Description
When using model.evaluate(), the metric values displayed in the progress bar differ from the values returned by the method. There appears to be double averaging happening - the batch values are already averaged, but the progress bar shows an additional average of these averages.
Code to reproduce:
Code to reproduce:
import tensorflow as tf
import numpy as np
# Modify the model to output the same as the input
model = tf.keras.Sequential([
tf.keras.layers.Lambda(lambda x: x) # Lambda layer to pass input directly to output
])
# Compile the model with MAE as the metric
model.compile(optimizer='adam', loss='mse', metrics=['mae'])

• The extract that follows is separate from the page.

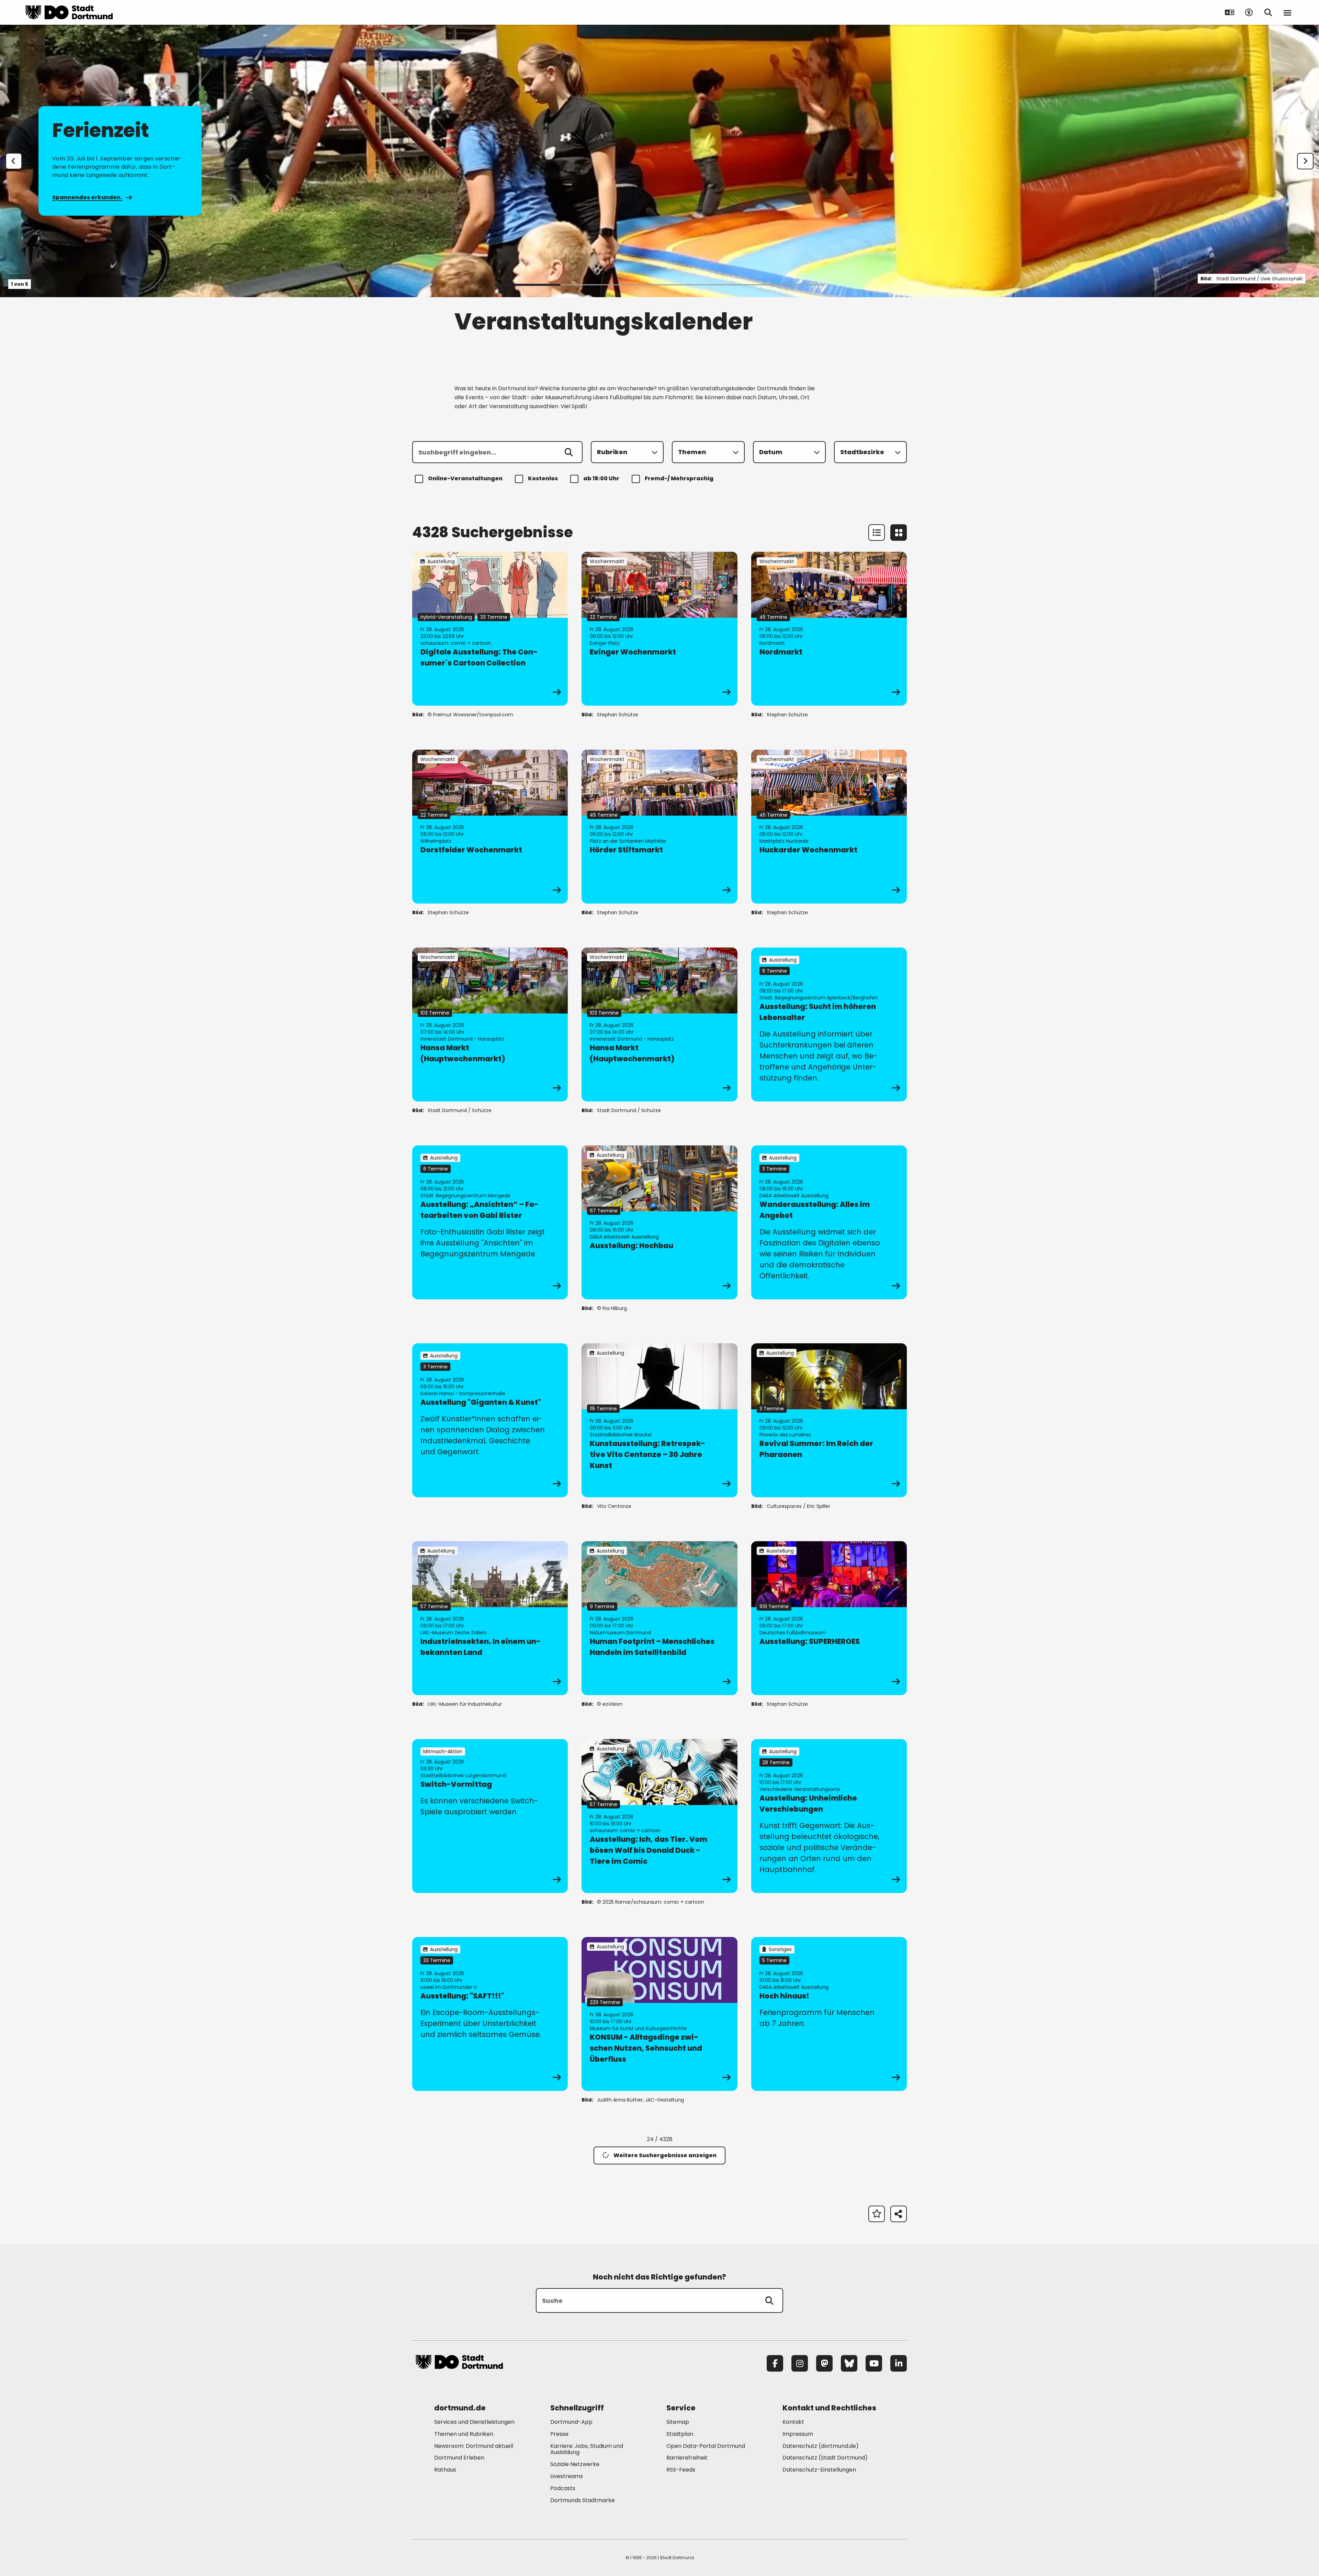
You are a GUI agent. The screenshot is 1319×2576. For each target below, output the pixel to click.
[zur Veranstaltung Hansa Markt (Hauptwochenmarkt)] (490, 1024)
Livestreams (566, 2476)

# Dummy data for evaluation
x = np.array([1, 2, 3, 4, 5, 6, 7, 8, 9, 10], dtype=float)
y = np.zeros_like(x) # Dummy target values
results = model.evaluate(x, y, verbose=1, batch_size=1)

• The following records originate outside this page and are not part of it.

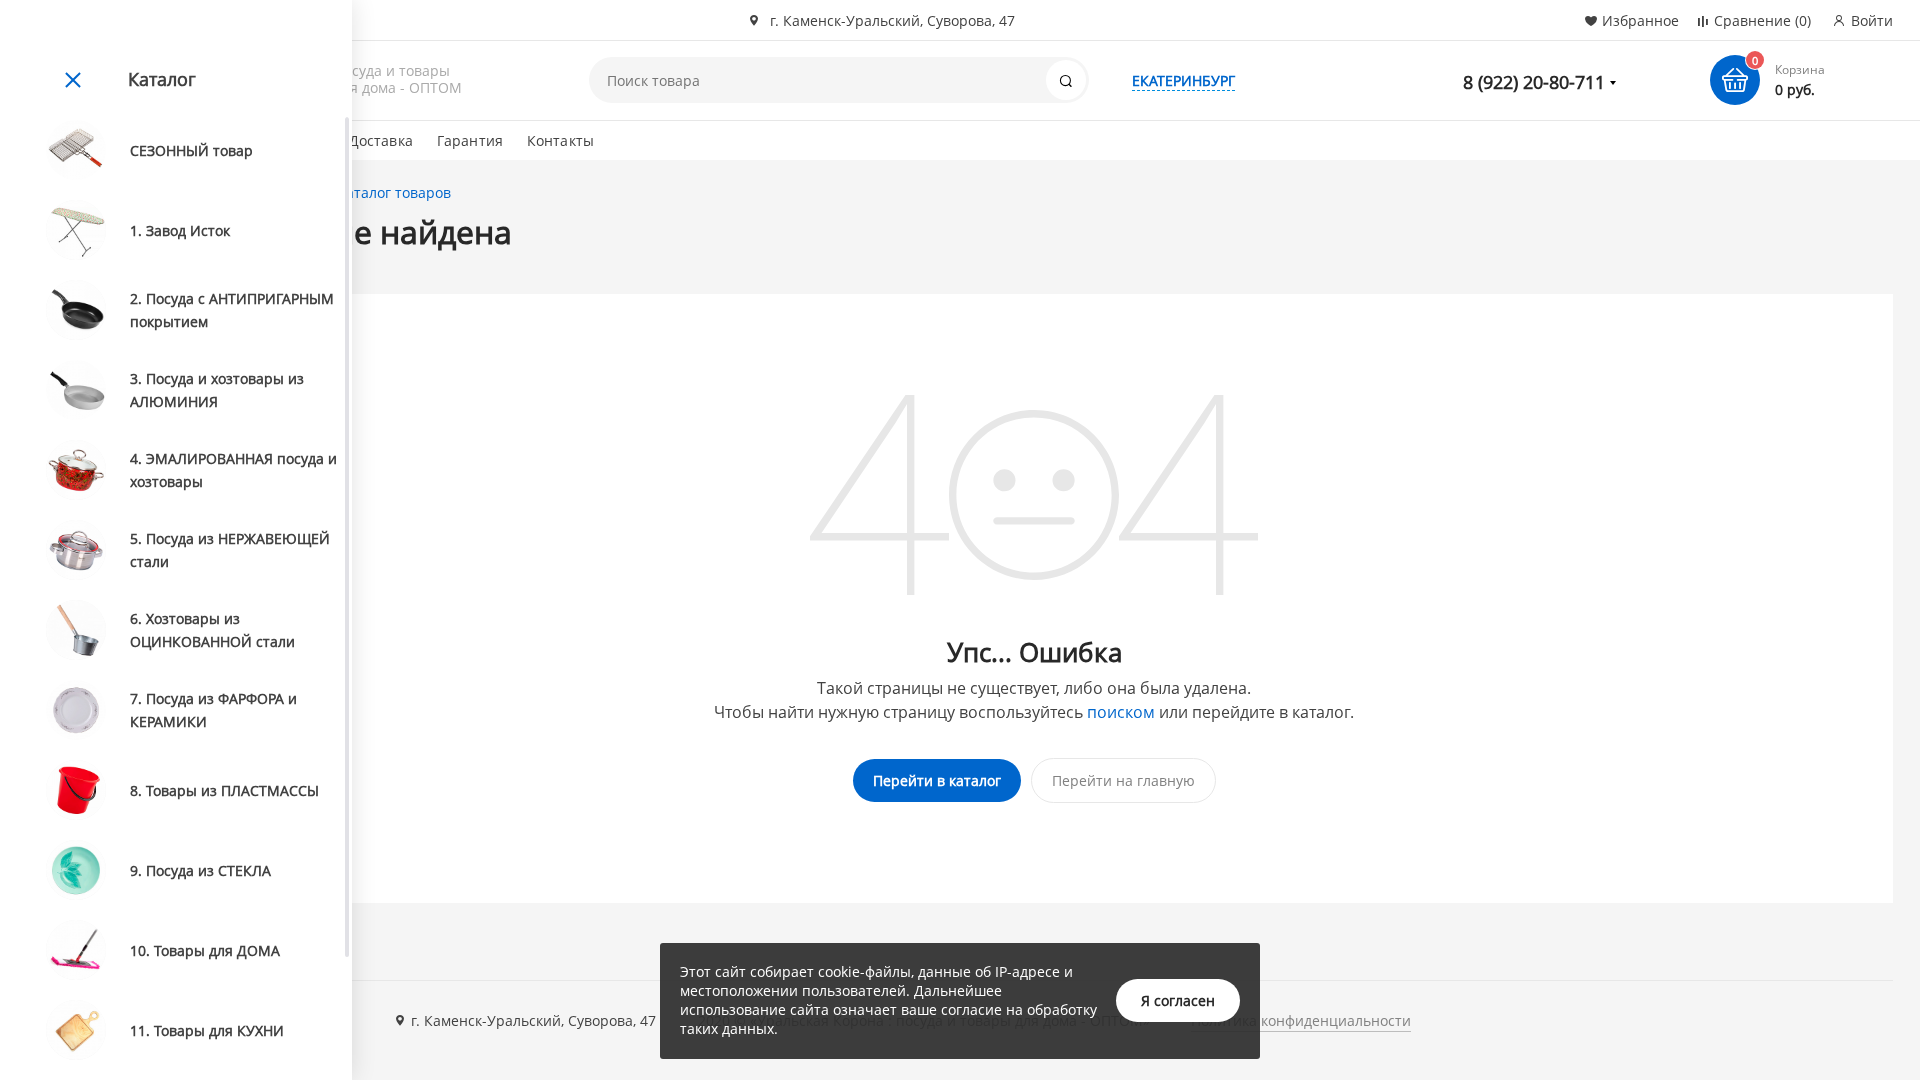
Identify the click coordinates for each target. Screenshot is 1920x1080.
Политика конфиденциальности (1301, 1020)
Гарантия (470, 140)
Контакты (560, 140)
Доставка (381, 140)
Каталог (162, 79)
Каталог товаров (394, 192)
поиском (1121, 712)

print("Evaluation results:", results)
Output:
10/10 ━━━━━━━━━━━━━━━━━━━━ 3s 4ms/step - loss: 17.8182 - mae: 3.4545
Evaluation results: [38.5, 5.5]
Expected behavior:
The metric values shown in the progress bar should match the final returned results (or at least be clearly documented if this difference is intentional).
Issue:
Progress bar shows loss: 17.8182, MAE: 3.4545
Returned values show loss: 38.5, MAE: 5.5
The correct values should be the returned ones (38.5 and 5.5 respectively), as these match manual calculations
The progress bar seems to be averaging already-averaged batch values
Environment:
TensorFlow 2.19
Additional notes:
This discrepancy can be confusing for users who rely on the progress bar metrics during evaluation.